Stored items from a collection
----
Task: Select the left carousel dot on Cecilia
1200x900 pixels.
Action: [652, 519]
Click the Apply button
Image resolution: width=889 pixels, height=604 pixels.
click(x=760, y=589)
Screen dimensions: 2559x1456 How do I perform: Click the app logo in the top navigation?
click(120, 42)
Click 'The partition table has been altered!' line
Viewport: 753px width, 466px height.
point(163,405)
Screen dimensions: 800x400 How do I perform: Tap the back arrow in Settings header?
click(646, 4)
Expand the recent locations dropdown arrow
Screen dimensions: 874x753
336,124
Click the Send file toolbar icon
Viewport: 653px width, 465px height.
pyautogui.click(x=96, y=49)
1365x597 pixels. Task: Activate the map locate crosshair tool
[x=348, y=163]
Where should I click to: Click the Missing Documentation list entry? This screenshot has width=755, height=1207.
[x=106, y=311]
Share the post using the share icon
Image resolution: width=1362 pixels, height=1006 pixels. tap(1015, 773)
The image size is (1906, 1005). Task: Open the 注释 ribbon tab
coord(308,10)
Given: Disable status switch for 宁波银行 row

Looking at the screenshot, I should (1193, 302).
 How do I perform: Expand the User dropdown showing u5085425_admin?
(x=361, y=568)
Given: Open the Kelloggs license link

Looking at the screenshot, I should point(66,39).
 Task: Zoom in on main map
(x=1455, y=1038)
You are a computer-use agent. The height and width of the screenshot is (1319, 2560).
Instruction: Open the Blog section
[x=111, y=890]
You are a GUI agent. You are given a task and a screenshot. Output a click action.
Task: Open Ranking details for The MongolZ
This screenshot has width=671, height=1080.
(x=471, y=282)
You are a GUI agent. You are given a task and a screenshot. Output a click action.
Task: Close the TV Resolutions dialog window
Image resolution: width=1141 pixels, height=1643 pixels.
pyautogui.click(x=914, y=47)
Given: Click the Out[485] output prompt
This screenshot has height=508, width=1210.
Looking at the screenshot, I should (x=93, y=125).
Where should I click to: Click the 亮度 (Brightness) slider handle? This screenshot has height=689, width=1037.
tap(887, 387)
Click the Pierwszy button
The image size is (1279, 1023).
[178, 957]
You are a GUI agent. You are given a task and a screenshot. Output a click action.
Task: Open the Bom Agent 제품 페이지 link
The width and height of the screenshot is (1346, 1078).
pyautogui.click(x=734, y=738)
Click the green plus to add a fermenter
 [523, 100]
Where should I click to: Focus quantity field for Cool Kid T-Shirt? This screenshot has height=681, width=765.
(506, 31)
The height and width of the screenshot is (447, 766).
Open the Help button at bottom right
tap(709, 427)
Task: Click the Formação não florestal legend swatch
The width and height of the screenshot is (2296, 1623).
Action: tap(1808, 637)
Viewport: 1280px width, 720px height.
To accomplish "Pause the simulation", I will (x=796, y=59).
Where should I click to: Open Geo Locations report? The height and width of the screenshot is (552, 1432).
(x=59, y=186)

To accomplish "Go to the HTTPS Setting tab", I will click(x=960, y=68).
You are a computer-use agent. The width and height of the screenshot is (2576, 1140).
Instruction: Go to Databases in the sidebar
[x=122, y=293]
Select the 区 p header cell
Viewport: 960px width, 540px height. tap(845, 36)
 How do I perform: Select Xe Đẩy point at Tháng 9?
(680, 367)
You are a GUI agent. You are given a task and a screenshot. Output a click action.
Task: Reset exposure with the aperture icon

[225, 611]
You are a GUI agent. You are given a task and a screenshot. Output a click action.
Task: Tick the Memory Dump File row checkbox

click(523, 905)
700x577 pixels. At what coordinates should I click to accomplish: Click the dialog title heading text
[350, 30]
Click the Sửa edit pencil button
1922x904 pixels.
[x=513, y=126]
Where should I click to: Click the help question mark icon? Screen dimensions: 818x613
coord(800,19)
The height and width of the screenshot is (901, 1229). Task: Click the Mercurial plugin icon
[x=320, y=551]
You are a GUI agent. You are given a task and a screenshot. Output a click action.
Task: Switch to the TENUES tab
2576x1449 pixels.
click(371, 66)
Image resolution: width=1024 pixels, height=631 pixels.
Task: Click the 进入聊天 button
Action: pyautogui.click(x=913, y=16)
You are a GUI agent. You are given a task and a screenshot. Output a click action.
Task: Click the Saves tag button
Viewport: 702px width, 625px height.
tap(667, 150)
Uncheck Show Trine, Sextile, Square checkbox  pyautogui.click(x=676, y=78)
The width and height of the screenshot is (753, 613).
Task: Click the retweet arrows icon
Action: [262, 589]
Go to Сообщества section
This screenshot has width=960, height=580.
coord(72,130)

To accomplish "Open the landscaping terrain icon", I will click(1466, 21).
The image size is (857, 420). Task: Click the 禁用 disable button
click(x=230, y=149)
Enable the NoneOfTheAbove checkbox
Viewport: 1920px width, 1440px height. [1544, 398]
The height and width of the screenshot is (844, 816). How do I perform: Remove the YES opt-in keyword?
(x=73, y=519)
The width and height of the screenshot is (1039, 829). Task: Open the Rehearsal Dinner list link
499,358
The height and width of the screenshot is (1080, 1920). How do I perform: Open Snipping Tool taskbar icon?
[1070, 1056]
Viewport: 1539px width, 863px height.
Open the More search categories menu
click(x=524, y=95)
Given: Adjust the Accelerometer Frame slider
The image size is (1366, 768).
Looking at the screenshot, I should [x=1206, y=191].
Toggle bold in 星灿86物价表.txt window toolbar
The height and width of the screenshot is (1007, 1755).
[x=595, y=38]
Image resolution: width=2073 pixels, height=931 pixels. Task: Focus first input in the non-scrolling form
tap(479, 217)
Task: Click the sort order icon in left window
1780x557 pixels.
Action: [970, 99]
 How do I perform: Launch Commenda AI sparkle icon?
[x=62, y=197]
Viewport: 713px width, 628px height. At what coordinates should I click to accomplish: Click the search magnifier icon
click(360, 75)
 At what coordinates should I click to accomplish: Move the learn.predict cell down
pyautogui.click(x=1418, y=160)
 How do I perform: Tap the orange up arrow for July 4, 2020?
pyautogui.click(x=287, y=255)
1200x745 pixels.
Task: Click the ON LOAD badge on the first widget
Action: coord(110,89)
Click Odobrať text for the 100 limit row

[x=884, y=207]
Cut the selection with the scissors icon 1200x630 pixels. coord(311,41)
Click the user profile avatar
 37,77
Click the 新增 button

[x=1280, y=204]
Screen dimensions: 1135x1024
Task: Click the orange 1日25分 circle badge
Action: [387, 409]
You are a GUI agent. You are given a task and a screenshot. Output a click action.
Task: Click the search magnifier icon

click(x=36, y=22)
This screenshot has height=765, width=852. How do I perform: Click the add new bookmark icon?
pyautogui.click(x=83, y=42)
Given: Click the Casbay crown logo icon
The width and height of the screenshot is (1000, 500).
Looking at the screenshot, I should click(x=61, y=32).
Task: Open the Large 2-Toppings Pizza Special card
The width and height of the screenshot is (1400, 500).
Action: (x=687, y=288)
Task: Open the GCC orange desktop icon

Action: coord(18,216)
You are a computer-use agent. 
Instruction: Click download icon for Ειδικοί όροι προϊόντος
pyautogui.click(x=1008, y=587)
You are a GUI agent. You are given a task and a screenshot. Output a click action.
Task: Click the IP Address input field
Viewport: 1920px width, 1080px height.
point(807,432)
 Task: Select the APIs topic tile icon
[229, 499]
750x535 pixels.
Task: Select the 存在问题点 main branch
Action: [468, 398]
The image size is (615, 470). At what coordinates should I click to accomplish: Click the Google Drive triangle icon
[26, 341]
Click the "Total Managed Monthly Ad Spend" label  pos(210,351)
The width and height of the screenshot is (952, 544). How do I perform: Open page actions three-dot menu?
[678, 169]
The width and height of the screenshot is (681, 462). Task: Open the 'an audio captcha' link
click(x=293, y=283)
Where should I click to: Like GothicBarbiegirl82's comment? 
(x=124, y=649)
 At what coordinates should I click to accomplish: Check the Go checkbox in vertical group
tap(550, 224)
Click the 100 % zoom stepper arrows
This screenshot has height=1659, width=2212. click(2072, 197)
----
• What you will do: Transcribe the lines of the listing word for word, beginning with the line that contains "The width and height of the screenshot is (952, 544)." and continuing through the end of the listing.

• Expected answer:
The width and height of the screenshot is (952, 544). How do I perform: Open page actions three-dot menu?
[678, 169]
The width and height of the screenshot is (681, 462). Task: Open the 'an audio captcha' link
click(x=293, y=283)
Where should I click to: Like GothicBarbiegirl82's comment? 
(x=124, y=649)
 At what coordinates should I click to accomplish: Check the Go checkbox in vertical group
tap(550, 224)
Click the 100 % zoom stepper arrows
This screenshot has height=1659, width=2212. click(2072, 197)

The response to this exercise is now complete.